Collina Veneta

~ An Italian cheese with surprises ~

Vinceza is a small Italian city.  If you were a cheesemaker, or local to the little town of Vinceza you would most likely not call this cheese Collina Veneta. Instead it would be referred to as ‘usomonte’. This translates roughly to use mount, at least if you ask google translate! This reflects the traditional method to make usomonte, the bottom half made with the morning milk, and the top half with the evening milk. This creates a beautiful irregular and unique shape!

PRODUCER:  San Rocco
ORIGIN: Vincenza, Italy
AGEING: From 12 months  |  MILK TYPE:  |  STRENGTH: 6/10
DRINK WITH
• Stout
• Pale Ale
• Cabernet Sauvignon
• Chardonnay
EAT WITH
• Melted in a cheese toastie
• Quince Paste
• Your fingers!

TASTE

This one is very special, and ‘molto bene’ if you would ask our Italian friends. It is referred to as a semi-hard cheese, developing a beautiful crumbly texture when cut into. However, when it lands on your tongue it is smooth in texture. Magic, we know! It doesn’t stop there either. Something during the making of this cheese makes it develop another magical characteristic, beautiful white flecks of calcium lactate crystals. They provide a nice little crunch to the bite. We warn you now, once you’ve tried this one you will go mama mia (and go for a second bite)!

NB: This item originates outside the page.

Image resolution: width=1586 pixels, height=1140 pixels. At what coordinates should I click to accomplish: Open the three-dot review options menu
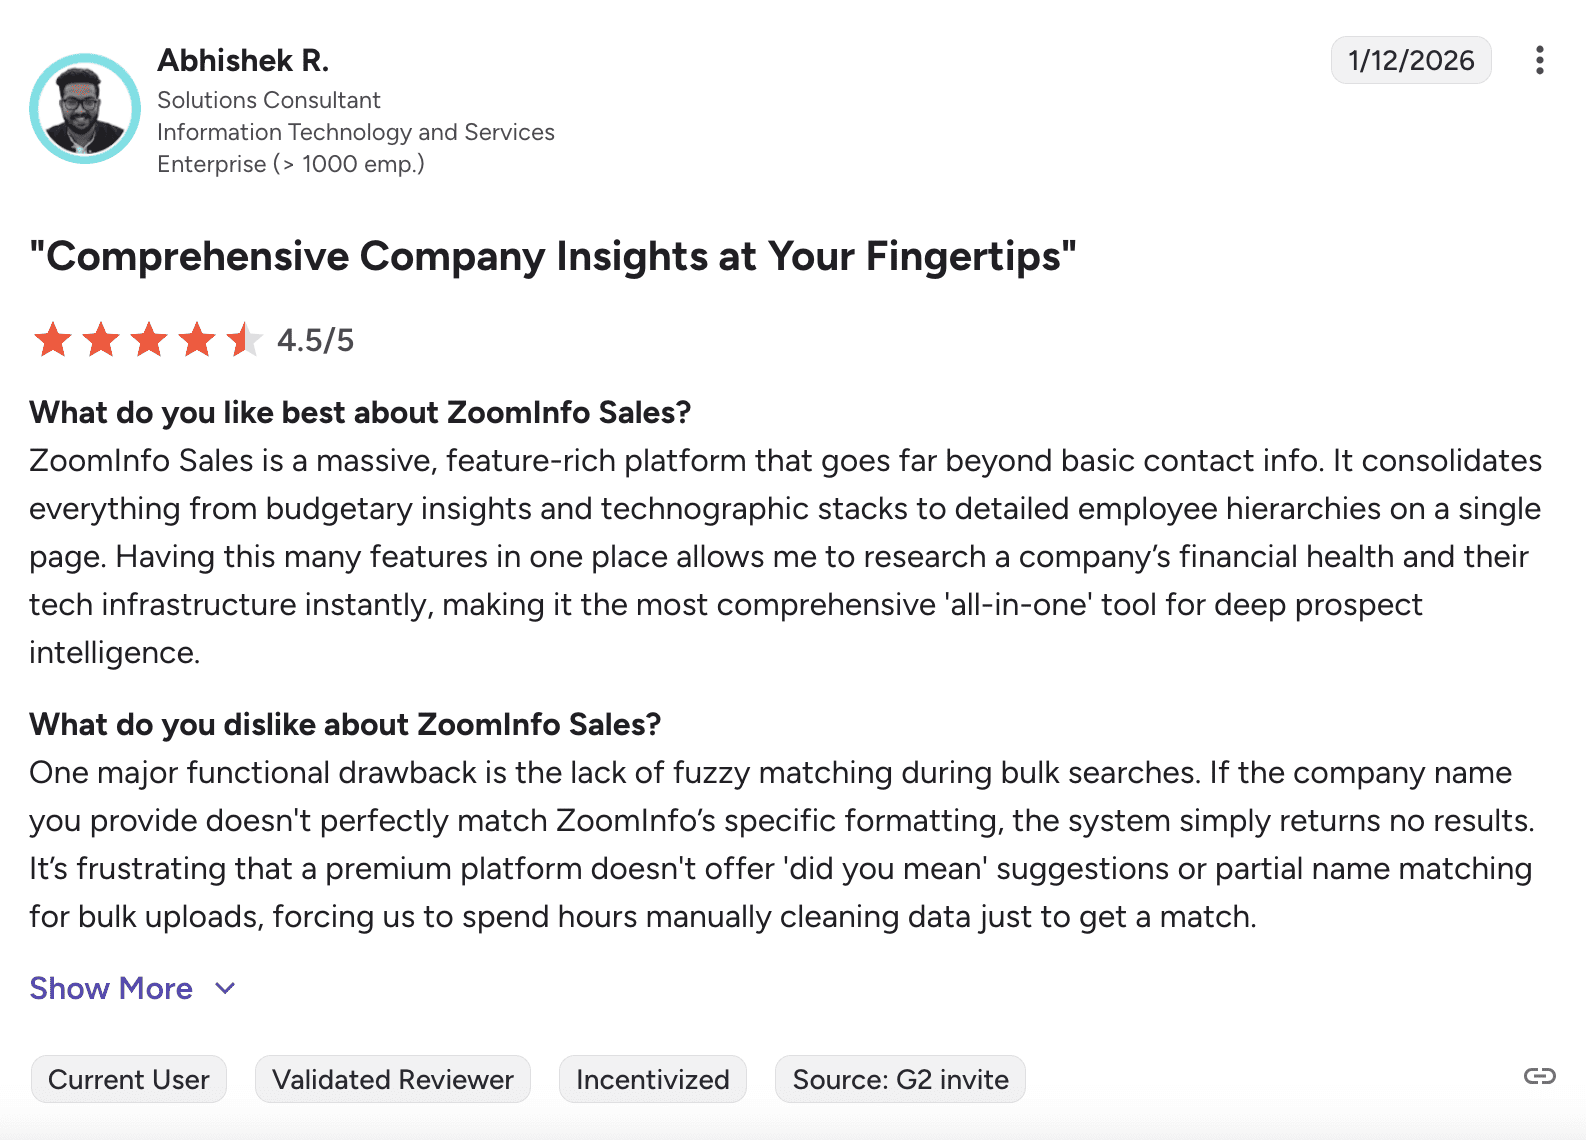(1539, 60)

ROTONDA FUN FACT OF THE DAY...

Who is Rotonda? The question is actually what is La Rotonda! It is a building in Vinceza, so important that it has World Heritage Protection by Unesco! The building started 1567 by Palladio inspired by the Pantheon in Rome! La Rotonda goes under the description of a renaissance villa, but the preferred description a palazzio! Luxurious! It was during the building of La Rotonda that Palladio was indulging in Collina Veneta. The saying goes that was all he ever had sometimes. Cheese to start the day. Cheese to continue the day. Cheese to end the day. Now the cheese part we just came up with, but La Rotonda sure exists!